This one happened last night. A student contacted me because her Anaconda Jupyter notebook (installed on her laptop) just wouldn't connect to the Python kernel. (The notebook itself would load, though, meaning that the server was running fine. It's just that the kernel and its websocket was failing.) I should point out that, because of COVID-19, this troubleshooting was over Zoom, which complicated the diagnosis a bit.

She had not been using Jupyter for several months, as we have been writing stand-alone programs in class using Spyder (the editor that comes with Anaconda), and the command line, and Jupyter had worked the last time that she tried it.

We restarted everything, and still the problem was there. I helped her to update everything, but that didn't solve the problem.

Finally, I looked at the error messages in the console where the Jupyter server is running. It had a huge list of errors, all relating to the pickle library.

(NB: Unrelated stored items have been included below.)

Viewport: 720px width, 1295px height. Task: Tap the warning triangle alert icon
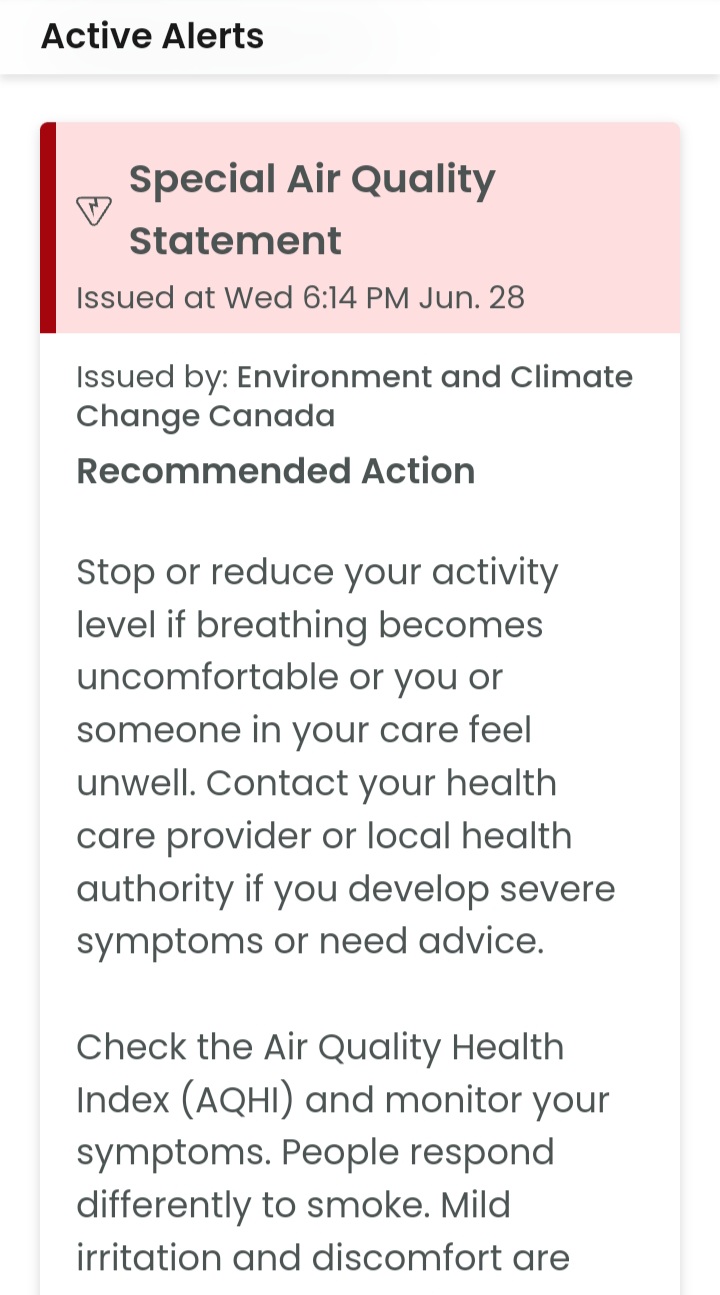point(93,210)
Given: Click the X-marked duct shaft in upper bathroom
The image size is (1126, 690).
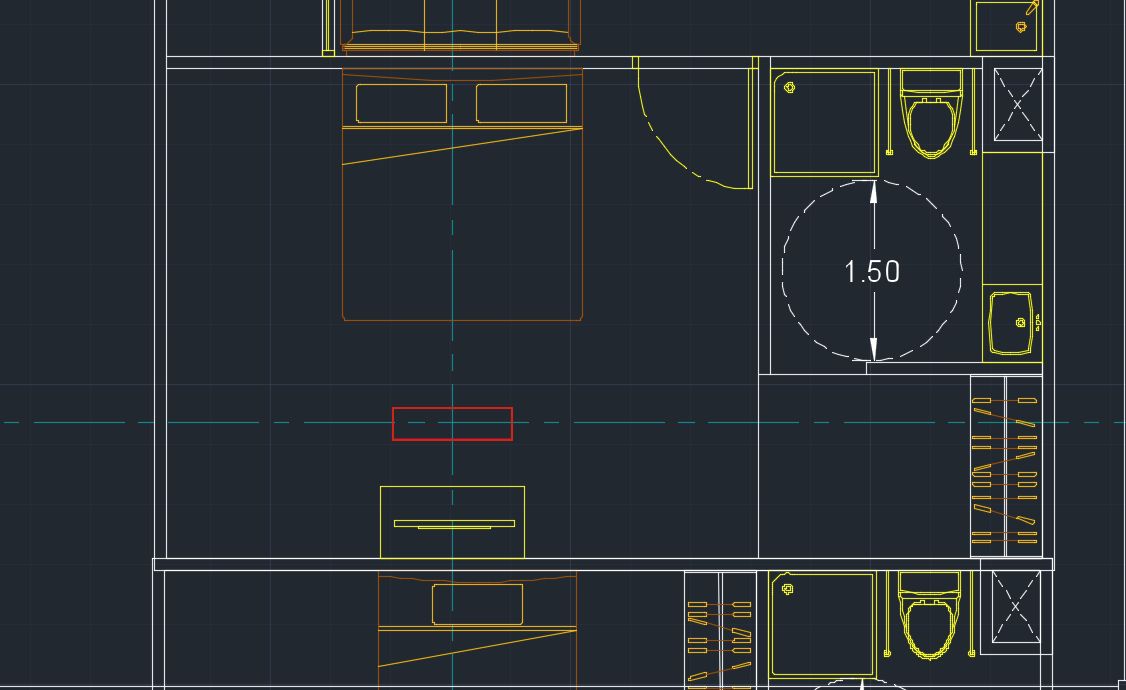Looking at the screenshot, I should (1017, 104).
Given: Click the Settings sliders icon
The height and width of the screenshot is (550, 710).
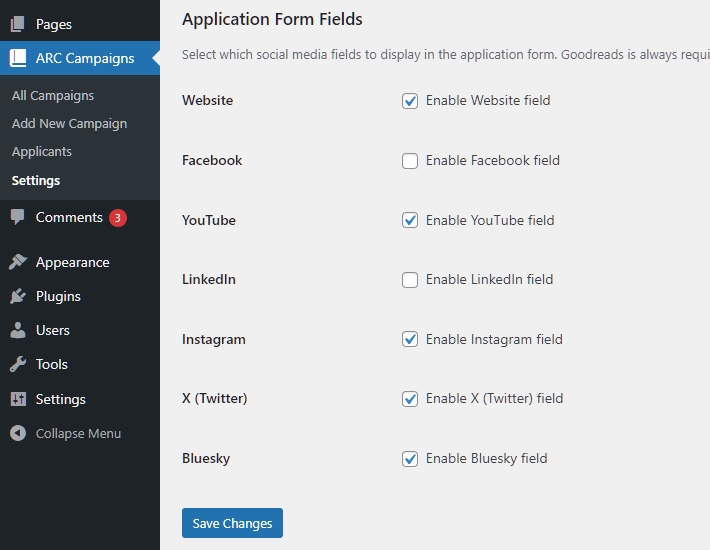Looking at the screenshot, I should pos(18,399).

We had done an exercise with pickle in the class, but nobody had reported a similar problem. When we looked in her classwork directory, though, we saw that she had created a "pickle.py" file when she was testing something with pickle. But, at that point in the class, we were working in the command line, and everything (including Spyder) still worked just fine.

Evidently, this was the cause of Jupyter's problem. When trying to start the Python kernel in Jupyter, it imported pickle, and evidently it imported her test file rather than the actual library. The fix was simple: we renamed her test file, and everything worked perfectly.